# Materials provided
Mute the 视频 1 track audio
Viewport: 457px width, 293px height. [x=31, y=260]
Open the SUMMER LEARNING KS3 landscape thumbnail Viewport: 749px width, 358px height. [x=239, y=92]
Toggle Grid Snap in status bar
...
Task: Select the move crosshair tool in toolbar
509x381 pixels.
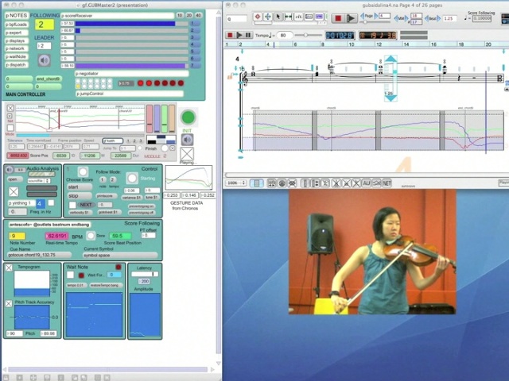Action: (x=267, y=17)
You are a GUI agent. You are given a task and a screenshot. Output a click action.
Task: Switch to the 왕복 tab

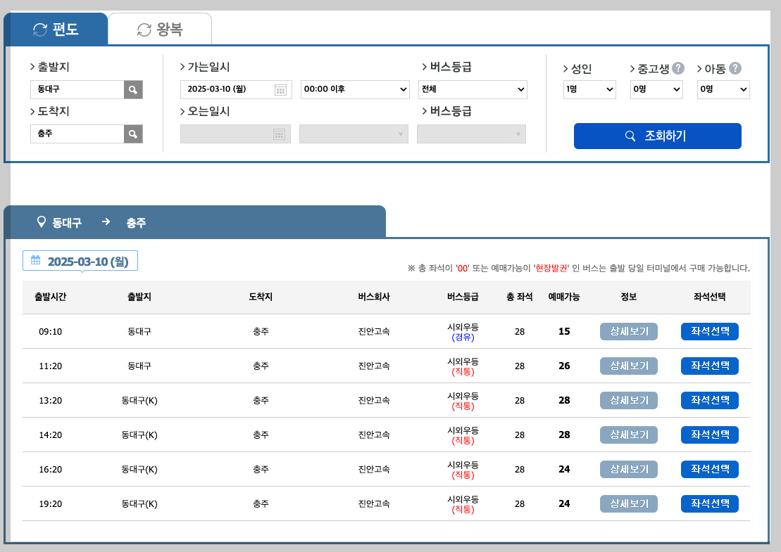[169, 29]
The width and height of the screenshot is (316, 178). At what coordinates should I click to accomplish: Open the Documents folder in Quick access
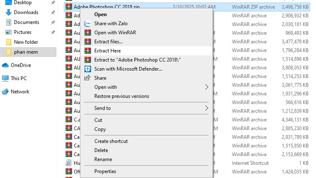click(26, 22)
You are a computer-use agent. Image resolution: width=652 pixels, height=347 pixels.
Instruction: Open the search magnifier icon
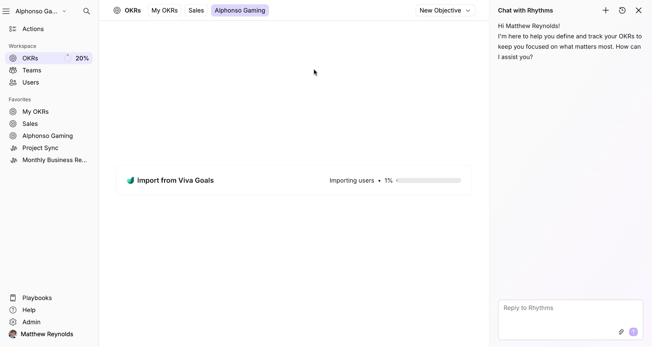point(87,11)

# What the task requires
Convert the lines starting with the one that contains "The width and" and going on through the one that contains "point(87,11)" into a JSON list of strings, one string per line. Skip blank lines and leave the pictures out.

# Answer to the exercise
[
  "The width and height of the screenshot is (316, 178). At what coordinates should I click to accomplish: Open the Documents folder in Quick access",
  "click(26, 22)",
  "You are a computer-use agent. Image resolution: width=652 pixels, height=347 pixels.",
  "Instruction: Open the search magnifier icon",
  "point(87,11)"
]